§ **Document section**:
-- Opening Marker --

Not long afterward the criminal case against Rice was dropped when the woman involved refused to press charges and he agreed to submit to counseling.  As the season advanced he sued the NFL on grounds he’d been punished twice for the same offense, and a court ordered that his suspension be lifted. He has no criminal record, has apologized publicly and married the woman he struck. Yet convicted by the court of public opinion, he’s unemployed and seemingly employable in his chosen field at age 28.

Now look at Ray McDonald, a veteran defensive lineman. He was arrested twice in 2014, both times on charges concerning violence against a girlfriend, including sexual assault. His team, the San Francisco 49ers, took no action after the first incident but released him after the second. During the off-season he was signed by the Chicago Bears but last May was arrested again for same sort of thing and, again, was released by his team. Last week he was indicted for rape stemming from the May incident. Like Rice he’s currently unemployed, but it is noteworthy that the league never has taken action against him, the most-apparent difference between his cases and Rice’s being that no video camera was rolling during any of McDonald’s alleged transgressions.

Turn next to the shocker of the current pre-season, the punch that broke the jaw of Geno Smith, the New York Jets’ quarterback, by teammate Ikemefuna Enemkpali, a backup linebacker, after a dispute over a Smith debt.  Smith required surgery and reportedly could be sidelined for up to two months.

 The Jets cut Enemkpali post haste, but before the week was over he was signed by the Buffalo Bills, whose coach, Rex Ryan, coached the Jets last year. Ryan said he’d talked to Enemkpali and was convinced the young man would sin no more. Ryan’s Bills, incidentally, also are the new employer of Richie Incognito, the main perp in the Miami Dolphins’ 2013 teammate-bullying and harassment mess.  That ought to be some lively locker room.

-- Closing Marker --

§ **Task instructions**:
a. Retype the passage about NFL player discipline, starting at "Not long afterward" and ending at "field at age 28.".
b. According to the passage about NFL player discipline, which team signed Ray McDonald during the off-season?
The items are not needed.

[Saved data entries]
-- Opening Marker --

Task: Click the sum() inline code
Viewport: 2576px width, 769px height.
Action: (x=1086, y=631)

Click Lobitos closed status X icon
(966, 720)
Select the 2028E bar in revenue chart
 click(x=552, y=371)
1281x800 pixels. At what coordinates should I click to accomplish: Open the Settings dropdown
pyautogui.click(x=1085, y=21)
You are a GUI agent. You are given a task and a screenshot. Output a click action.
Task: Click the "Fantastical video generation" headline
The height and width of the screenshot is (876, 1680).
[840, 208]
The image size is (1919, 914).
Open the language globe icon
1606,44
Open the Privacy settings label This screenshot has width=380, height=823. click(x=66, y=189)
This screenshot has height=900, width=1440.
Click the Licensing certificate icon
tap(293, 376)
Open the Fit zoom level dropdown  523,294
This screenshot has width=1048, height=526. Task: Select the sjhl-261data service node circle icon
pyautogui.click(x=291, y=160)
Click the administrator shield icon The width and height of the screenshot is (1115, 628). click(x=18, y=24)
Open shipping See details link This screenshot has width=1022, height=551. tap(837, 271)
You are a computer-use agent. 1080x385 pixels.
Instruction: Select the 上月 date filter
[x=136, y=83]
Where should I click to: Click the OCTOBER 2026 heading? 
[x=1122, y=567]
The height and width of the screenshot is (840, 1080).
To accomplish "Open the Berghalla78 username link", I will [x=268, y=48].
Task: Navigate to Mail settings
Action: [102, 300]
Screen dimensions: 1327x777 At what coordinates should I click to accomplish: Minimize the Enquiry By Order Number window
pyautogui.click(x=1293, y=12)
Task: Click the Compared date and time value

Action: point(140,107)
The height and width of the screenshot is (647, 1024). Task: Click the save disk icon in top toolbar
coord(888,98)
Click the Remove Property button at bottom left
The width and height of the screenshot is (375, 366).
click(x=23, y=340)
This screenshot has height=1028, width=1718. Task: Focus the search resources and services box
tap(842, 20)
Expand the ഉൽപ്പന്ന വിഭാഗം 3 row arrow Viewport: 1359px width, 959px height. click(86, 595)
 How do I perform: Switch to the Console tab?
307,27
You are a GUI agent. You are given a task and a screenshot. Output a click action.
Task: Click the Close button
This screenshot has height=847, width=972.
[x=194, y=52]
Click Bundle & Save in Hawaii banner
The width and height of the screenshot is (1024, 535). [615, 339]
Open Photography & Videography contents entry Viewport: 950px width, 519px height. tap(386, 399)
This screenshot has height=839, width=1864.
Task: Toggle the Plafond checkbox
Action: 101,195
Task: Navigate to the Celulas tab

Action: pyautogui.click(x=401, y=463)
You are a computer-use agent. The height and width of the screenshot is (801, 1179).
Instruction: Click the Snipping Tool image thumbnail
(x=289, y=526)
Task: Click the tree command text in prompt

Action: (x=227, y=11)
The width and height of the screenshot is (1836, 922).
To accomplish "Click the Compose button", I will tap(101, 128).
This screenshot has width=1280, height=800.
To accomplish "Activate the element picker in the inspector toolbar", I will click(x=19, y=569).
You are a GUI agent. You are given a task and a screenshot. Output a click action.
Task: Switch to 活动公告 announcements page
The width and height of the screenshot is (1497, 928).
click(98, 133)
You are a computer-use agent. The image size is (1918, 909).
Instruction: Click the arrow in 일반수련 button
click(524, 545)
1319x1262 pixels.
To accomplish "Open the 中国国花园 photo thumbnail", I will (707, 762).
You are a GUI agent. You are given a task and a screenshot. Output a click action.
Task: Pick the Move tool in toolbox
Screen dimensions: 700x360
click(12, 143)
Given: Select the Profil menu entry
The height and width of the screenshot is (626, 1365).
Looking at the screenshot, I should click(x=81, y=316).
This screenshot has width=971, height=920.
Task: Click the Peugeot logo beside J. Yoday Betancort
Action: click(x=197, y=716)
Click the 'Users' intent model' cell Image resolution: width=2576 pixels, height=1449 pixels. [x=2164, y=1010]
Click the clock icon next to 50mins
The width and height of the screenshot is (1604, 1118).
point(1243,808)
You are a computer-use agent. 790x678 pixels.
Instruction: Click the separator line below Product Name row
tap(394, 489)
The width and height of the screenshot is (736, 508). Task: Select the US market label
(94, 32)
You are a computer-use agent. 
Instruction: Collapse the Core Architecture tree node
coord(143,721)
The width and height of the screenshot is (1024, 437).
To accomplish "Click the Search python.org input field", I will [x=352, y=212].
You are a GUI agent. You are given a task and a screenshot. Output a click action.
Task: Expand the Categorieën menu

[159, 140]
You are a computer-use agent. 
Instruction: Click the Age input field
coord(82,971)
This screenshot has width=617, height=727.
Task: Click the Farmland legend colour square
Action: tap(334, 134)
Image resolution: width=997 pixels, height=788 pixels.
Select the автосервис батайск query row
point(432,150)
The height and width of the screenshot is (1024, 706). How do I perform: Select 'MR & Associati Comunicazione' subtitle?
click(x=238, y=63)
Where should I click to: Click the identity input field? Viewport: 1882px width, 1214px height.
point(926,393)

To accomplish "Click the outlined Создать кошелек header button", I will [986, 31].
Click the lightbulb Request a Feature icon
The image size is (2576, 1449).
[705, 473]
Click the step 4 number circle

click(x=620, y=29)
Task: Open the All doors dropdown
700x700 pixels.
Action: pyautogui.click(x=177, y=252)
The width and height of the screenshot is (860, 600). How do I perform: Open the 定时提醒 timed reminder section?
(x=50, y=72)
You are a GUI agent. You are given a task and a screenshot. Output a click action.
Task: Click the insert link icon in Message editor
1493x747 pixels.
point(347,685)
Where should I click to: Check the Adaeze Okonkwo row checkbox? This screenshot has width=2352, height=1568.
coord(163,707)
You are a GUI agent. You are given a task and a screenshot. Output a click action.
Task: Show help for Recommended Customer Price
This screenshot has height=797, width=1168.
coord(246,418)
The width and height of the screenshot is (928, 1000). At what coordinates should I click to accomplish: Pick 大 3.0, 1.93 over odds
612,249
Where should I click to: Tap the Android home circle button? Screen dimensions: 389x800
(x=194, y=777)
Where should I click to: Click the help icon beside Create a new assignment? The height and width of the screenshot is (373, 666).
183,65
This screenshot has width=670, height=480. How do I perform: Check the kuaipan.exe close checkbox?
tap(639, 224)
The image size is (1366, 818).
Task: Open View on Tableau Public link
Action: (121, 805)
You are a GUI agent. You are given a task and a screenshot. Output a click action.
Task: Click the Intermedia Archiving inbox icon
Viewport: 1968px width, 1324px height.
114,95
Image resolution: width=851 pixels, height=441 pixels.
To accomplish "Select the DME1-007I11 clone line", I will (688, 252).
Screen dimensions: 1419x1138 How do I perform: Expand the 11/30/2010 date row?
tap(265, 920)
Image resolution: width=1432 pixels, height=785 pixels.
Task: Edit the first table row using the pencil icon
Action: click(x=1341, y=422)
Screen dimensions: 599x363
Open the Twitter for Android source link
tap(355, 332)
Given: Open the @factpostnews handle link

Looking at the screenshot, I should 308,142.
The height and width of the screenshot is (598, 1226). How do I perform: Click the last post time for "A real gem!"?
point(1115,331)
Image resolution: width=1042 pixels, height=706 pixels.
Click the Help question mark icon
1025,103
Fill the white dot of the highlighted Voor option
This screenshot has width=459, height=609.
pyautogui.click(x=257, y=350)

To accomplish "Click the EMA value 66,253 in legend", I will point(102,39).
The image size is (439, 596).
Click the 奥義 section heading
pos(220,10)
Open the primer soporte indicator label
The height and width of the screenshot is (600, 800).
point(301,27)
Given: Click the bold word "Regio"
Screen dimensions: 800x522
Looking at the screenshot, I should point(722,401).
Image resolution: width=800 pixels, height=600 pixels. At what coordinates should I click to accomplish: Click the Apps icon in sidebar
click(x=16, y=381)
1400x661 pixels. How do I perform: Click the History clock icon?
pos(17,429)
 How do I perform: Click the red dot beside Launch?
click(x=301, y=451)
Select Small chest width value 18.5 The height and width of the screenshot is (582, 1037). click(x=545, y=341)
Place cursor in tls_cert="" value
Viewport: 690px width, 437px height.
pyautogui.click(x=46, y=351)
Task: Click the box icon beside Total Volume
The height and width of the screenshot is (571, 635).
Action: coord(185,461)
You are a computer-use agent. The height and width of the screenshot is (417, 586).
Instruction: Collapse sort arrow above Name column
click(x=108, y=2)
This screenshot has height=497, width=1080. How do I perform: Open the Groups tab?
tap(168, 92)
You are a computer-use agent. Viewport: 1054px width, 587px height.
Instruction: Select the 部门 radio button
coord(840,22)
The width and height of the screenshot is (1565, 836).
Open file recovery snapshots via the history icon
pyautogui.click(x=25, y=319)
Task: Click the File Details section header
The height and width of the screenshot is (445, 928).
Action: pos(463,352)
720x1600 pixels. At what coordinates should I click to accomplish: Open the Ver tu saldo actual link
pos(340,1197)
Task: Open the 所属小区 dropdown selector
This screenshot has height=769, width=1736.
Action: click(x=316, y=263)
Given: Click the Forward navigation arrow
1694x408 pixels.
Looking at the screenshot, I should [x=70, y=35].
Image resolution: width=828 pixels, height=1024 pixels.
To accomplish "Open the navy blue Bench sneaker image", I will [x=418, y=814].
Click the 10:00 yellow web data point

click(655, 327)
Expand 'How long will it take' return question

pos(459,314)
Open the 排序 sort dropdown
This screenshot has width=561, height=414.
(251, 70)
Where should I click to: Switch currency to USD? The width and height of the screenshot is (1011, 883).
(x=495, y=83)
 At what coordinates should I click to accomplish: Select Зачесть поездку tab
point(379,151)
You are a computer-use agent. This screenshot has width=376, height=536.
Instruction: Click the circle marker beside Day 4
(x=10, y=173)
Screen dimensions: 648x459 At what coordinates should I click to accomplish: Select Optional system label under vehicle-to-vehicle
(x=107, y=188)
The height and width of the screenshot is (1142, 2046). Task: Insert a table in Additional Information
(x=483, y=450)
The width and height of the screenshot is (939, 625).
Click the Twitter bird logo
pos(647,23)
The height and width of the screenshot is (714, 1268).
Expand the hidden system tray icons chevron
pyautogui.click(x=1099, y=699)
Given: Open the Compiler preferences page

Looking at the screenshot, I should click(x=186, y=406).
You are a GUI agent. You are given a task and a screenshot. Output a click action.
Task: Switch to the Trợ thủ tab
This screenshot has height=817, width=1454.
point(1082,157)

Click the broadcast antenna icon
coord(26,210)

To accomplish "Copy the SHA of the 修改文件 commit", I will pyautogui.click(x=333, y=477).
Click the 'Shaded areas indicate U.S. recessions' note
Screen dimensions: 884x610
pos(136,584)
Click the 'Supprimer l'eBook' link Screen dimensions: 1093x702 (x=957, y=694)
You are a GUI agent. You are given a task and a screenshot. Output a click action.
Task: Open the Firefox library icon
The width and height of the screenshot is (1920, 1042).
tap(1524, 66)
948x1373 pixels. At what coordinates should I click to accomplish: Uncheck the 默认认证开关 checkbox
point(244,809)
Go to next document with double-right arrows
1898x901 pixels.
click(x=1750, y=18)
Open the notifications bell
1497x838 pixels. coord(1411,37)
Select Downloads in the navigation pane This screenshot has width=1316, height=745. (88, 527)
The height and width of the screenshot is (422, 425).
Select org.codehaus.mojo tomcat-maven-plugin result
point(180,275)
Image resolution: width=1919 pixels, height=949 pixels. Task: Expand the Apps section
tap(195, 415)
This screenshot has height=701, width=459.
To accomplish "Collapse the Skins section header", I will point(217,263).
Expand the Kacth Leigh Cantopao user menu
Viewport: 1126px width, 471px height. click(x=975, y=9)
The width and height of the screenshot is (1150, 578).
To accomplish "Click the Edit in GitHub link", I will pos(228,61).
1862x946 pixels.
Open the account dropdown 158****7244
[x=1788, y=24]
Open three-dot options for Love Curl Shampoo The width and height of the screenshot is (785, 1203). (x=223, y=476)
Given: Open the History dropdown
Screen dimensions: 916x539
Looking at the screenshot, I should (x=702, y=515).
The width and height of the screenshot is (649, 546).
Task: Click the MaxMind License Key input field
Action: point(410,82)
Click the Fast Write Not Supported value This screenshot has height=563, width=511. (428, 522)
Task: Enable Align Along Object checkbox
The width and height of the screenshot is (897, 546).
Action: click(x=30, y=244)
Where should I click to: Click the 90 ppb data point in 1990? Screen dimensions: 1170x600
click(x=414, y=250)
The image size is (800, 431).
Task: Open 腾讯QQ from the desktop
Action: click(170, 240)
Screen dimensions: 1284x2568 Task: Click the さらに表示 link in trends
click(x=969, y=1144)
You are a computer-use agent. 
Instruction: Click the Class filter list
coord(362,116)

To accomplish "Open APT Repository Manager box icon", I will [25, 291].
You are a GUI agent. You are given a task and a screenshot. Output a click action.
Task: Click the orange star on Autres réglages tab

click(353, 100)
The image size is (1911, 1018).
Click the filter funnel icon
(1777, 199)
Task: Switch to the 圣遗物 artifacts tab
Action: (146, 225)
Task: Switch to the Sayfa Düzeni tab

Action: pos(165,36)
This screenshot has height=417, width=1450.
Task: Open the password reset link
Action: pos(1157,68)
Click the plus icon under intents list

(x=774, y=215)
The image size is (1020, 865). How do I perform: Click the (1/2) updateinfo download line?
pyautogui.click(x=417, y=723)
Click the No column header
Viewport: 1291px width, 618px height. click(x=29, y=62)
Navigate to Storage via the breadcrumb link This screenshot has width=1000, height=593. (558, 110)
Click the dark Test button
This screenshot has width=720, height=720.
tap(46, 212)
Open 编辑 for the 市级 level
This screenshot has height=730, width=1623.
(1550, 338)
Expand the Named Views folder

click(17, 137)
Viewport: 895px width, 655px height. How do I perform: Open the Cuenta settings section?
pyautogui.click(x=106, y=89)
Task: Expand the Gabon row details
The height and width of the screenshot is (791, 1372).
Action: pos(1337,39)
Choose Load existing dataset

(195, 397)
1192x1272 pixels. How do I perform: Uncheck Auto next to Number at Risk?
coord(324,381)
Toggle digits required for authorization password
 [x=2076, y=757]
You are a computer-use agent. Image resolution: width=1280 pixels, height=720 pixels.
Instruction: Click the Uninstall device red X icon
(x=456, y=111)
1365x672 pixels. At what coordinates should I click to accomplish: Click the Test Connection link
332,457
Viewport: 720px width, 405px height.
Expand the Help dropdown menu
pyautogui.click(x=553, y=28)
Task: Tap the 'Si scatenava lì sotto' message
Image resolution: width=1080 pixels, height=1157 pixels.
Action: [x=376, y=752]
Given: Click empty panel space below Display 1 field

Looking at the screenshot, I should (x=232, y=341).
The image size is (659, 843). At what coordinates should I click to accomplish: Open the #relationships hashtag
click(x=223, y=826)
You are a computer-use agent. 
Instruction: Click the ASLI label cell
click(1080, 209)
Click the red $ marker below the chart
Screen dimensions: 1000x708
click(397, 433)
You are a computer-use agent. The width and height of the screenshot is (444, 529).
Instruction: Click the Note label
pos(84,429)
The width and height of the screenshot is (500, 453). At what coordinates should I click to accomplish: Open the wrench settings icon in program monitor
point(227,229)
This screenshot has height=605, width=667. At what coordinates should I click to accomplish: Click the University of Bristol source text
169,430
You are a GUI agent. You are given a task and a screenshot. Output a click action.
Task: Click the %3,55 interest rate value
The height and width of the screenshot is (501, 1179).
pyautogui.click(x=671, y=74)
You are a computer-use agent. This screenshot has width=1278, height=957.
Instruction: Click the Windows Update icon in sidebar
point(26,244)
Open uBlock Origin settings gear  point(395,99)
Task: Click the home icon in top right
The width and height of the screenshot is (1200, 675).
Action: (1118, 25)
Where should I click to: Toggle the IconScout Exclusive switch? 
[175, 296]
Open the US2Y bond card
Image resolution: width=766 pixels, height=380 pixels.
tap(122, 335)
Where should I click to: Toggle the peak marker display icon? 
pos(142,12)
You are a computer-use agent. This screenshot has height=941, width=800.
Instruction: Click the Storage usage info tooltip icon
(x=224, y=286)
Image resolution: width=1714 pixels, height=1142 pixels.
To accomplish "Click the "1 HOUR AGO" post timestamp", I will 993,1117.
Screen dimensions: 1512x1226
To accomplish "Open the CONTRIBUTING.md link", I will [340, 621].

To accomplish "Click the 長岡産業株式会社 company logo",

-- Closing Marker --

§ **Results**:
a.
Not long afterward the criminal case against Rice was dropped when the woman involved refused to press charges and he agreed to submit to counseling.  As the season advanced he sued the NFL on grounds he’d been punished twice for the same offense, and a court ordered that his suspension be lifted. He has no criminal record, has apologized publicly and married the woman he struck. Yet convicted by the court of public opinion, he’s unemployed and seemingly employable in his chosen field at age 28.

b. The Chicago Bears